• [Stated task]
Rewrite the items below with "previous" changed to "next" and nothing else altered. Leave the pictures out.

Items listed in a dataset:
┌──

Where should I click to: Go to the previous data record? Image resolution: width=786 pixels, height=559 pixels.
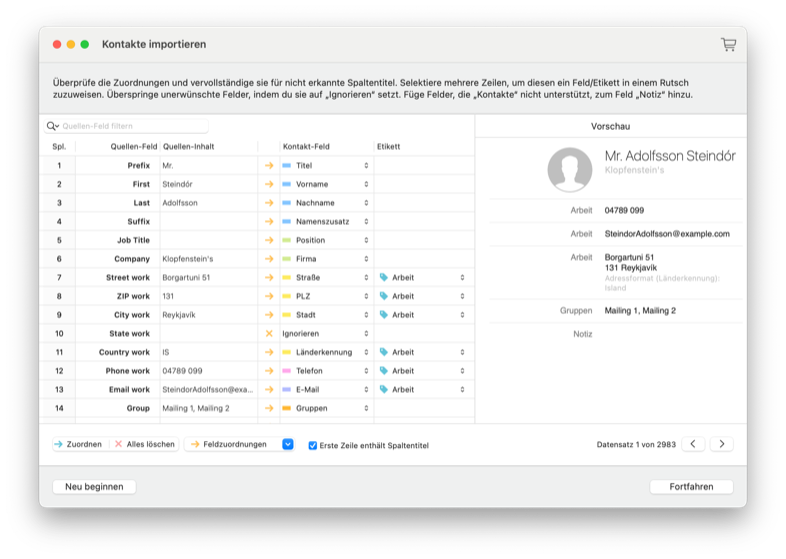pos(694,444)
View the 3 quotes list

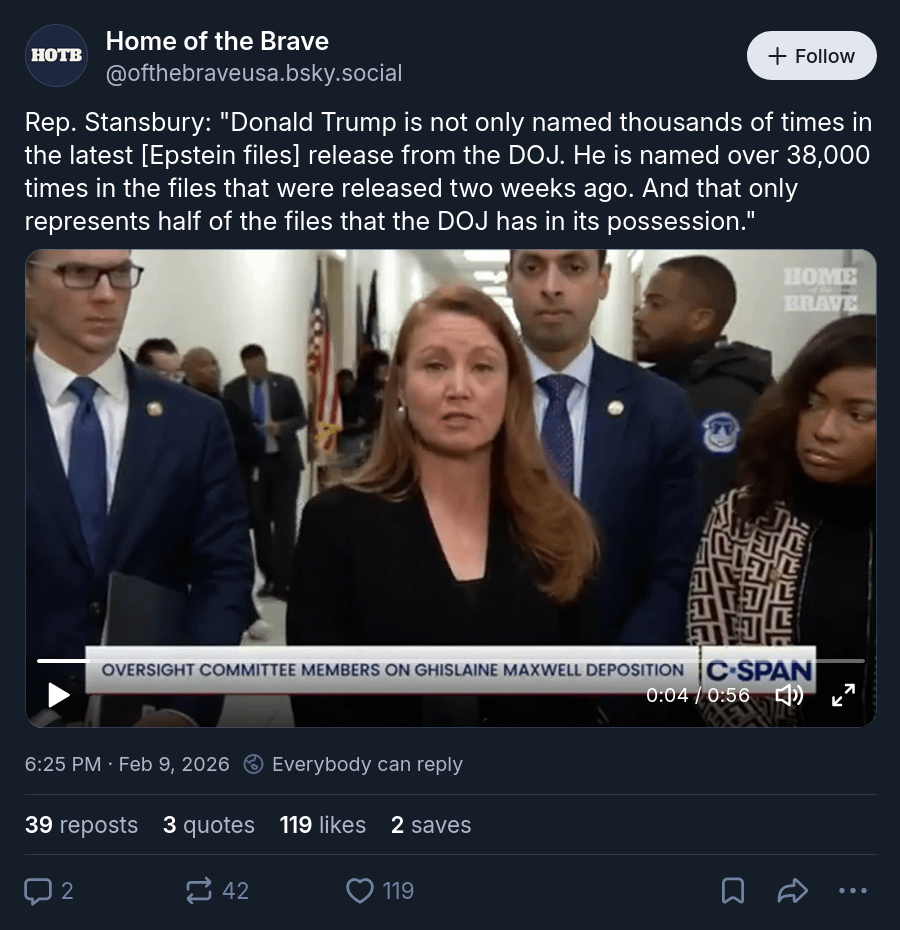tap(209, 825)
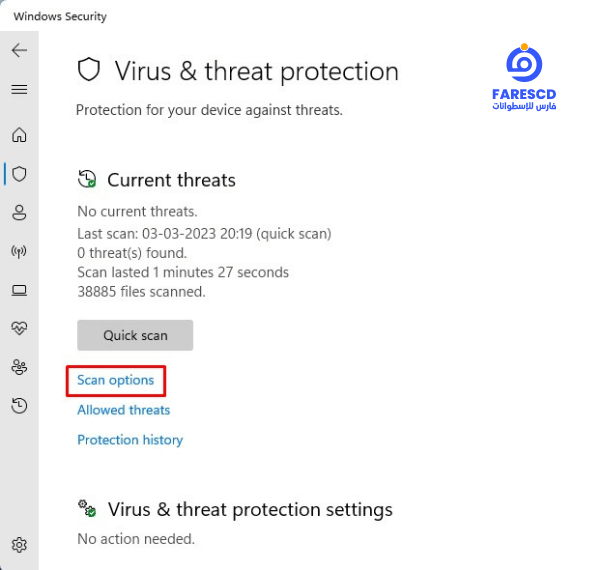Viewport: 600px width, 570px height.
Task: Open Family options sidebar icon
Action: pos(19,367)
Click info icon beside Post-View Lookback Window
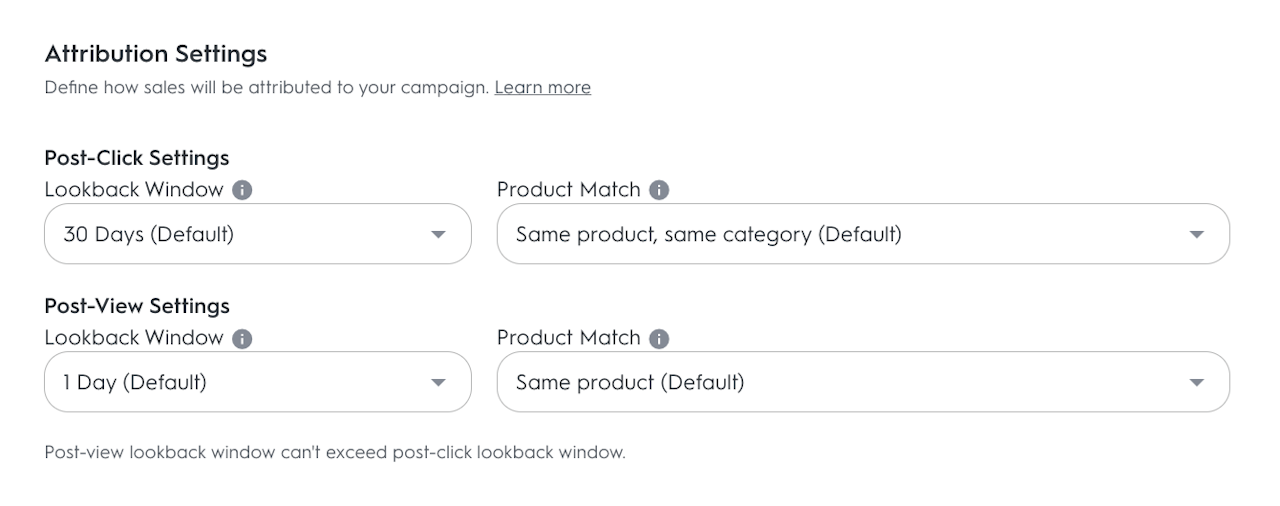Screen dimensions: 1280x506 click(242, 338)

└──

• [Result]
Where should I click to: Go to the next data record? Image resolution: width=786 pixels, height=559 pixels.
pos(694,444)
View the 3 quotes list

tap(209, 825)
Viewport: 600px width, 570px height.
Task: Open Family options sidebar icon
Action: pos(19,367)
Click info icon beside Post-View Lookback Window
Screen dimensions: 1280x506 click(242, 338)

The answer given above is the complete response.